Available records -
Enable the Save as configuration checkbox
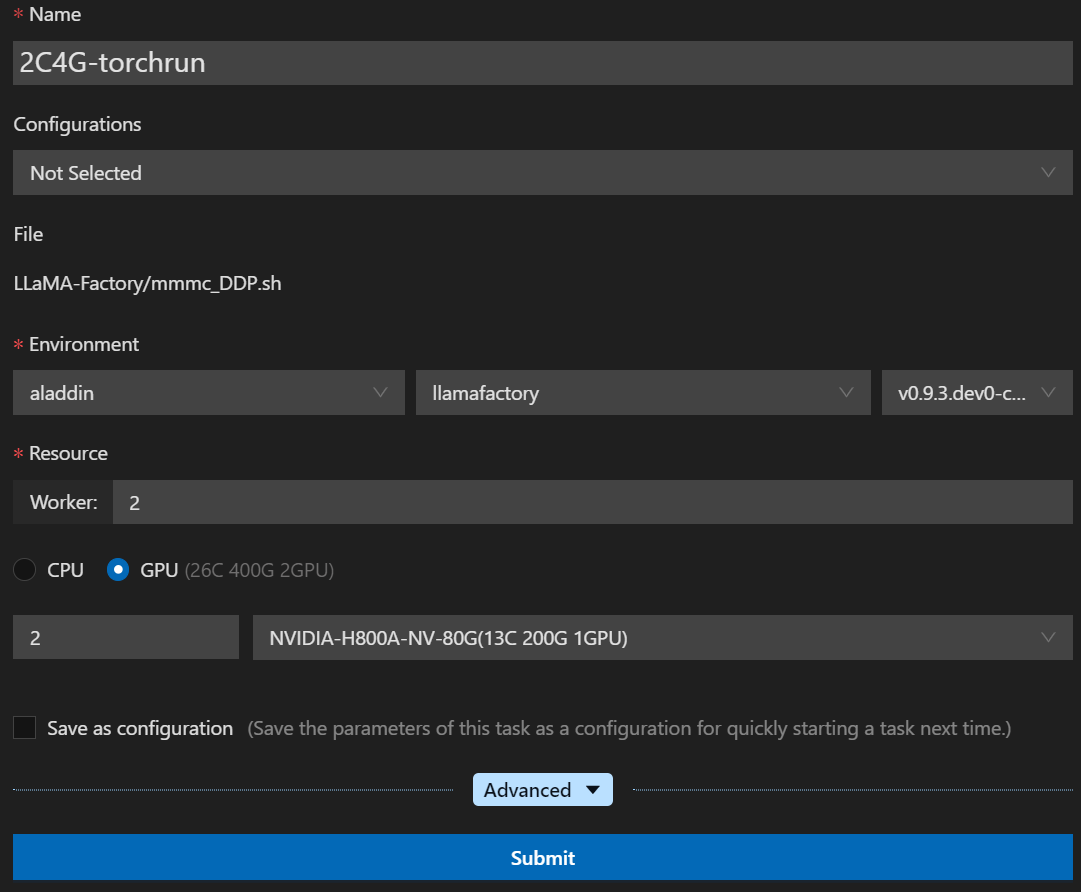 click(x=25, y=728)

* * *

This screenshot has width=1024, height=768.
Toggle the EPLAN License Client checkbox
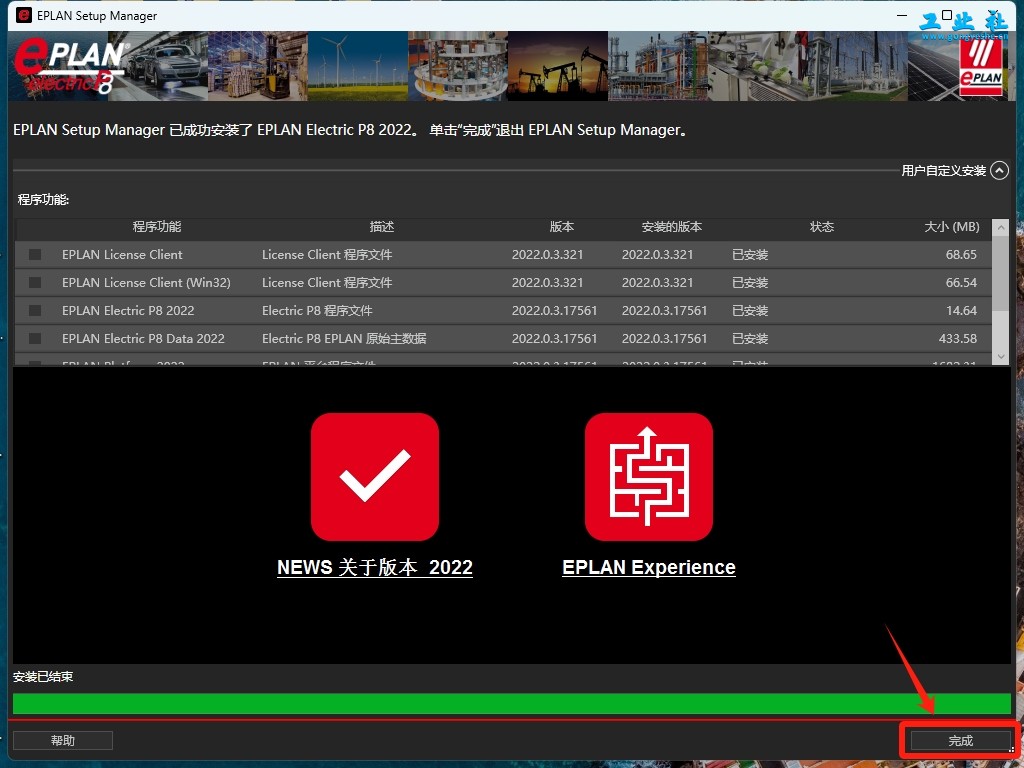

* * *

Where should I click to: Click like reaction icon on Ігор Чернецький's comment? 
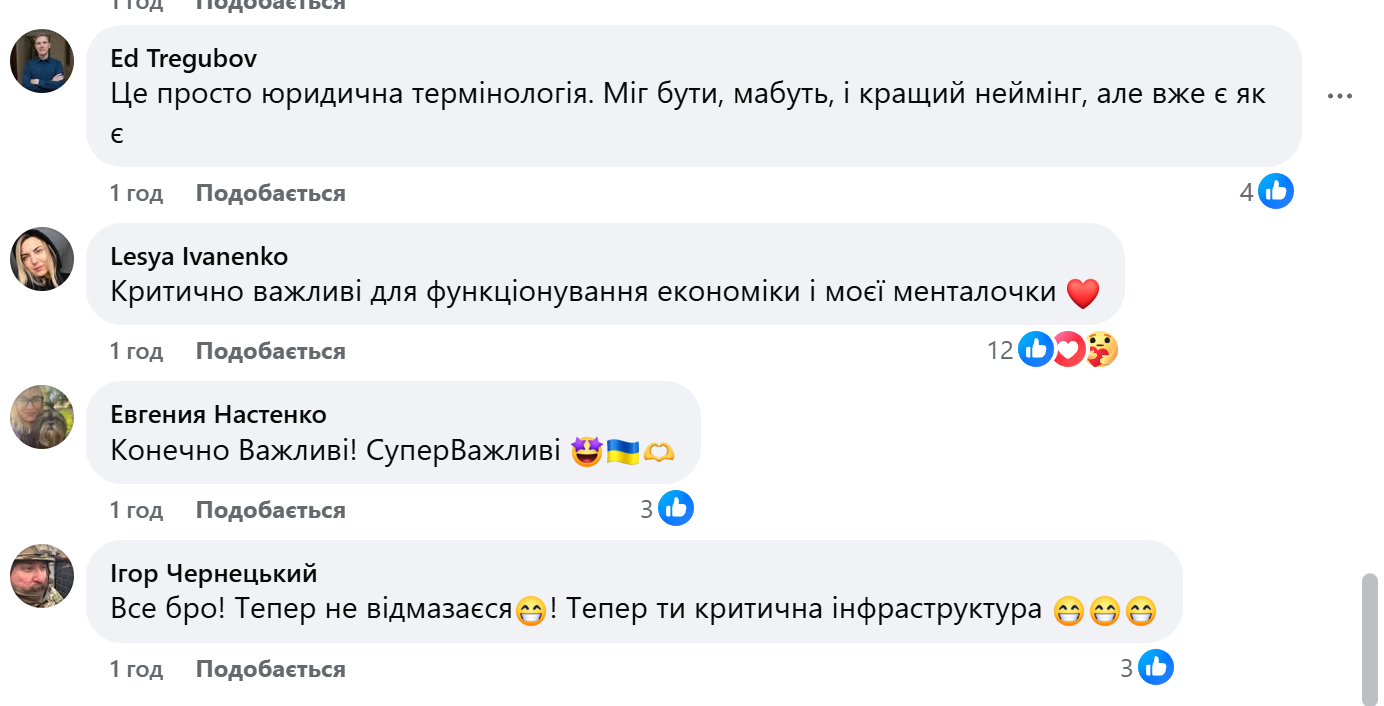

What is being asked - Using the data above, print exactly the lines from the line that contains "This screenshot has width=1024, height=768." through the line that contains "Toggle the EPLAN License Client checkbox", with both included.

Exercise result -
This screenshot has width=1024, height=768.
Toggle the EPLAN License Client checkbox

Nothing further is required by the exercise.